One of the themes that has been romping around in the back of my mind the last few months is this: I've been thinking about stories and how they shape us, and specifically I've been thinking about characters in stories and how we read them in ways that give depth and meaning and structure to our own lives. I've just finished rereading Tolkien's Lord of the Rings trilogy and I've been pondering a couple characters specifically. The first is Aragorn, or Strider, who comes off as one of the main heroic characters by the end of the story. The other is Eowyn, and I'll write about her in the next few days.
Through much of the narrative, Aragorn is a guy with lots of potential, a fantastic backstory, and wonderful dreams. But throughout the story the likelihood that Aragorn's dreams will be accomplished seems so, so far away. Tolkien sets things up so that as readers, we yearn for Aragorn to get what he wants -- for the One Ring to be destroyed, for Sauron to be defeated, for Middle Earth to be protected, for the free peoples of the world to unite in opposition to evil, and eventually for Aragorn to be crowned king and almost as a tag line at the end, to marry Arwen. When all of this happens by the end of the story, the reader feels gratified and satisfied.
Here is where the danger lies for the inattentive or surface-level reader. It looks like those things are Aragorn's goals, and he is a lofty, capable, highly motivated character who is almost impossibly pure in pursuing the good, true, and beautiful. I don't think Tolkien saw him this way at all, and for the reader to see Aragorn in this way provides little that is helpful to ponder, as this caricature of Aragorn gives the average reader nothing to grab hold of -- only a noble ideal to aspire to, but nothing that can be honestly reached. Aragorn (who without doubt functions as a sort of Christ-figure in the stories) is, like Jesus, too good to be true. And like Jesus, if we interpret Aragorn this way, we miss so much.
I've been reading this time through with an eye to wondering what Aragorn would be like if Sauron was defeated but a few other details were not accomplished. You see, dig deeper and you find that throughout the story Aragorn is motivated by a relatively simple desire: He is desperately in love with Arwen, the daughter of Elrond, and Arwen loves him back. Reading the details, I believe it is this love, pure and simple, that motivates Aragorn in all the challenges and trials he faces. Granted, he's born into the line of the Numenorean kings, and he is born at the time when the One Ring is rediscovered so it is possible for him to lead the movement that defeats Sauron. These are what we might call the "accidents" of his existence. But hidden away in the appendices of Tolkien's trilogy is a story of Arwen and Aragorn meeting and falling in love, and Elrond -- Arwen's father -- being quite unhappy about her loving a mortal man. (It's complicated, but basically Arwen lives as one of the Elves, with immortality and the possibility of sailing over the sea with Elrond her father to enter a sort of this-world heaven, and marrying a mortal would mean she gives that up.) Elrond declares that he will not permit Arwen to marry any mortal unless that man is the king of not only Gondor (the southern kingdom) but also of Arnor, the northern kingdom that has long been chaotic and unruled. He must possess the scepter of Annuminas, the traditional symbol of the authority of the northern kings. He must rule with the White Tree growing in his courts, and the last living White Tree had died many years before. If you read Tolkien carefully, all these are the things that Elrond has set out as requirements for Aragorn to marry his daughter -- and Aragorn works throughout the story to achieve these ends for the sake of his great hope and his great love. So the great defeat of Sauron is in a sense, for Aragorn, a means to an end.

• **Set problem**: Pick up the essay on Aragorn's motives in The Lord of the Rings after its final sentence and continue it.

• **Data segment**:
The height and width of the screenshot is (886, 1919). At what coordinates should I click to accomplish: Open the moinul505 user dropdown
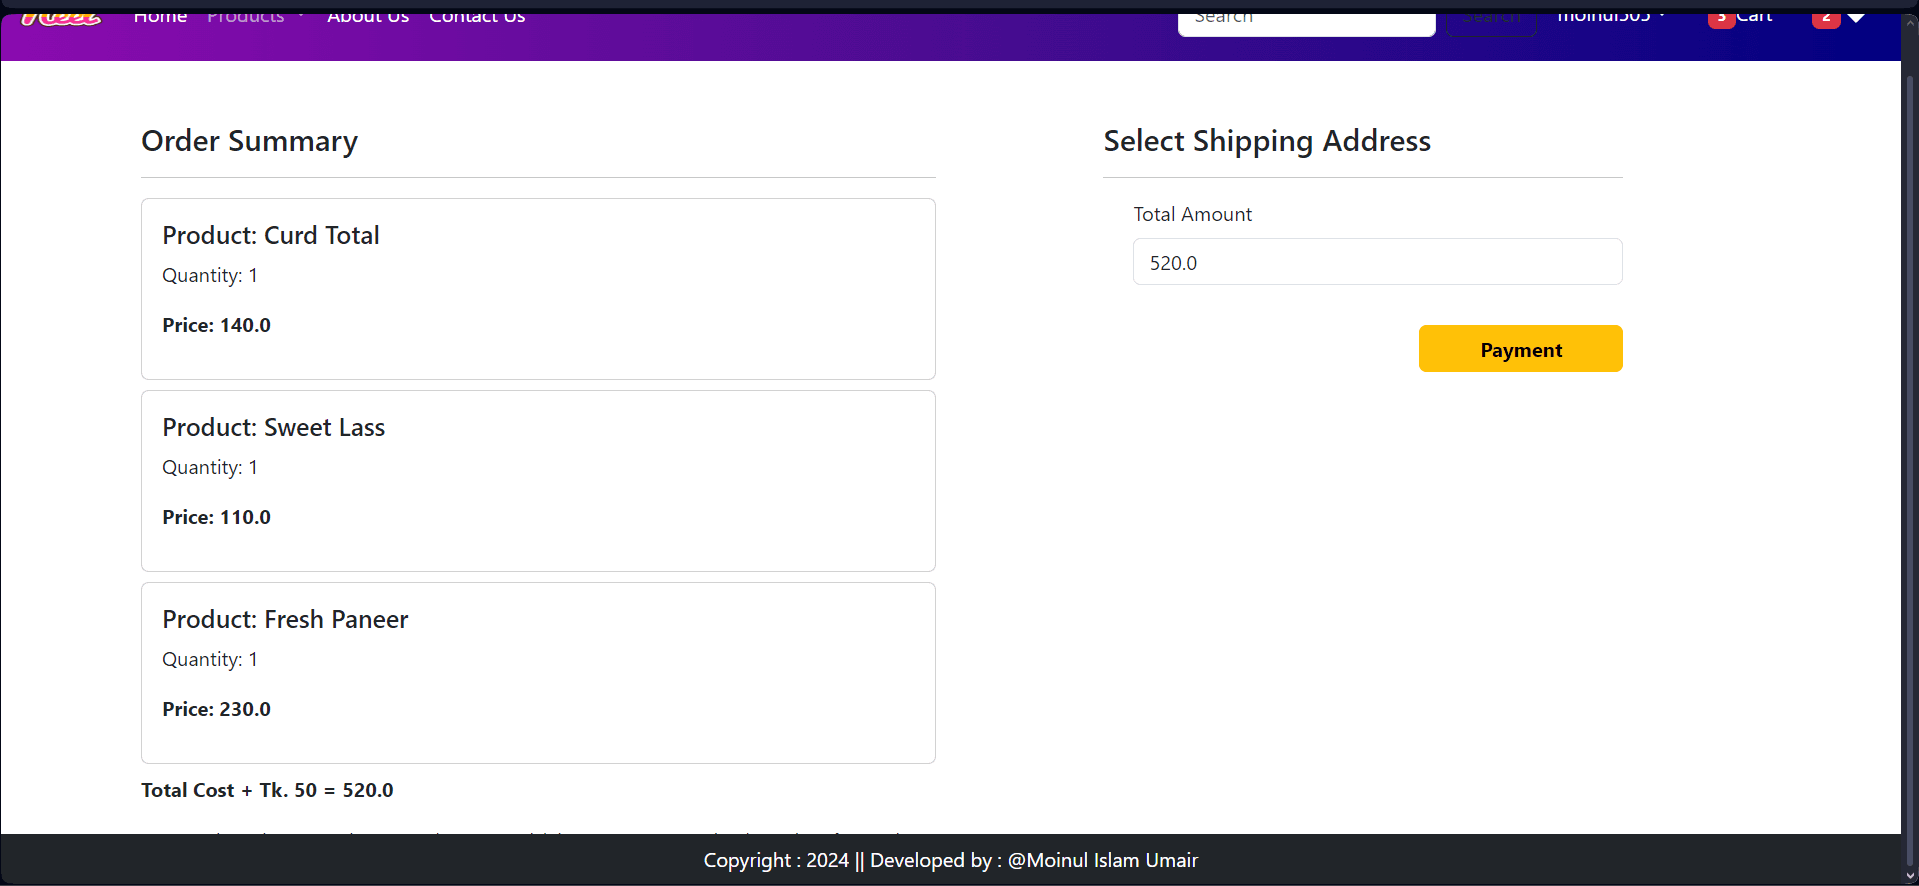[1610, 18]
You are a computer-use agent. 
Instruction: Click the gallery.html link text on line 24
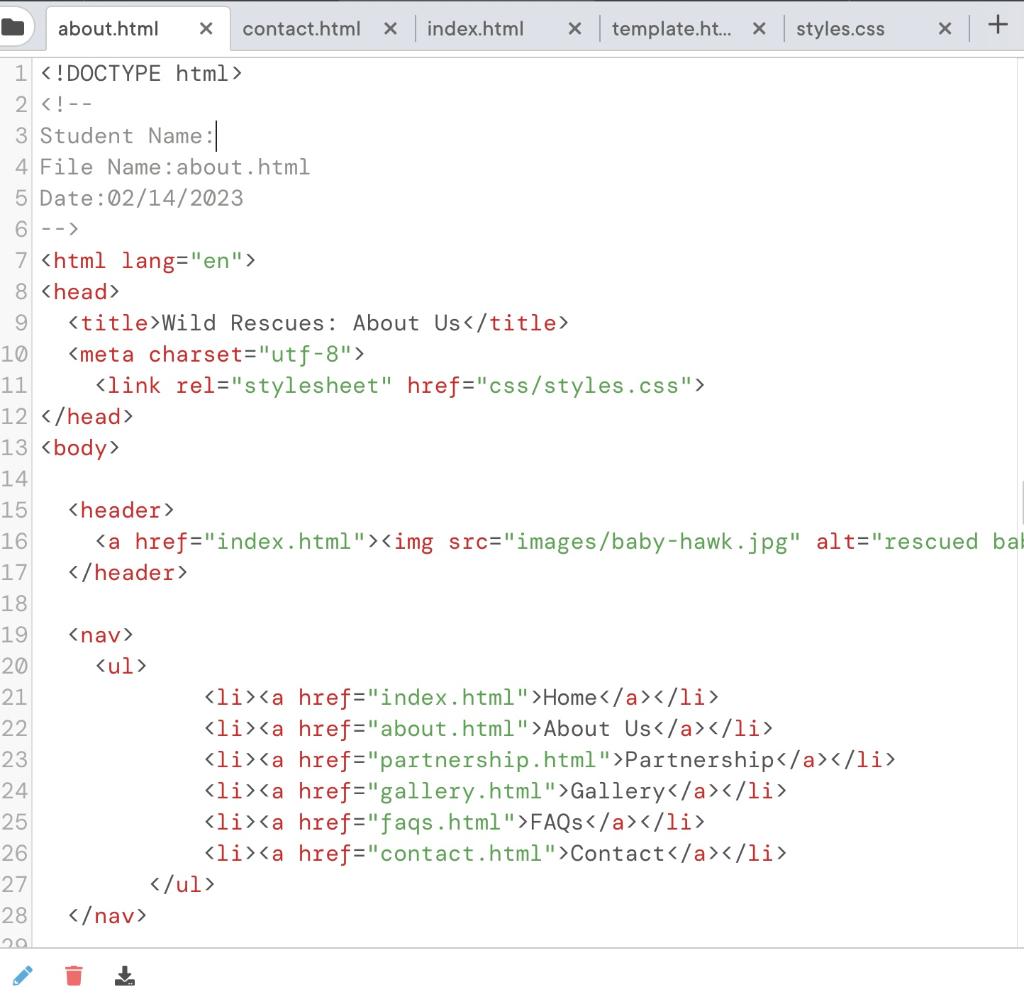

• **The answer**:
Tolkien was a bit of a romantic. This theme of great love, even what Shakespeare termed "star-crossed" love, as the motivator for great deeds, appears over and over in Tolkien's work.
Imagine for a moment if Aragorn had not achieved all his desire. It requires rewriting the entire epic, sort of like those "imagine if" books that say what if Hitler had not been defeated in World War Two. Aragorn's character would not be any less -- he would still be an incredibly strong, incredibly driven man with deep loves. He might still achieve much that is good, and he might still have people who love him deeply. But in the end, his character might frighten us for no other reason than that we see too much of ourselves in it -- we see our own frustrations, our own unfulfilled desires, our own almost-but-not-quite lives, our own disappointments. The inspiration of LOTR lies largely -- and Tolkien himself talked about this -- in everything turning out right. By the end of the story we may well cry out, overwhelmed with joy along with Sam the hobbit, "Is everything sad going to come untrue?"
The trouble is, like Aragorn before the War of the Ring, we judge ourselves harshly and we see ourselves as less than we truly are. Like Aragorn, we need others to name us and describe us and believe in us so that we might see ourselves accurately, because even what we see in the mirror is rarely factual. The reality is that we are far more glorious than we usually believe. We filter and interpret, most often in a way that damages us. We are reluctant to receive the word God speaks to us along with Jesus, "You are my beloved son, my beloved daughter, in whom I am well pleased." We are reluctant to read all the present tense truths of Ephesians 1 and believe that they are true about us. We are reluctant to read Colossians 2:8-9 and believe that we are included in this strong statement about who Jesus is and about what we have been given. Each of these powerful statements is most often met with a wistful "yeah, but ..." because we know ourselves better -- better than God knows us. We know our fallibility, our failure, our untrustworthiness, our ugliness, and who is God to tell us any different?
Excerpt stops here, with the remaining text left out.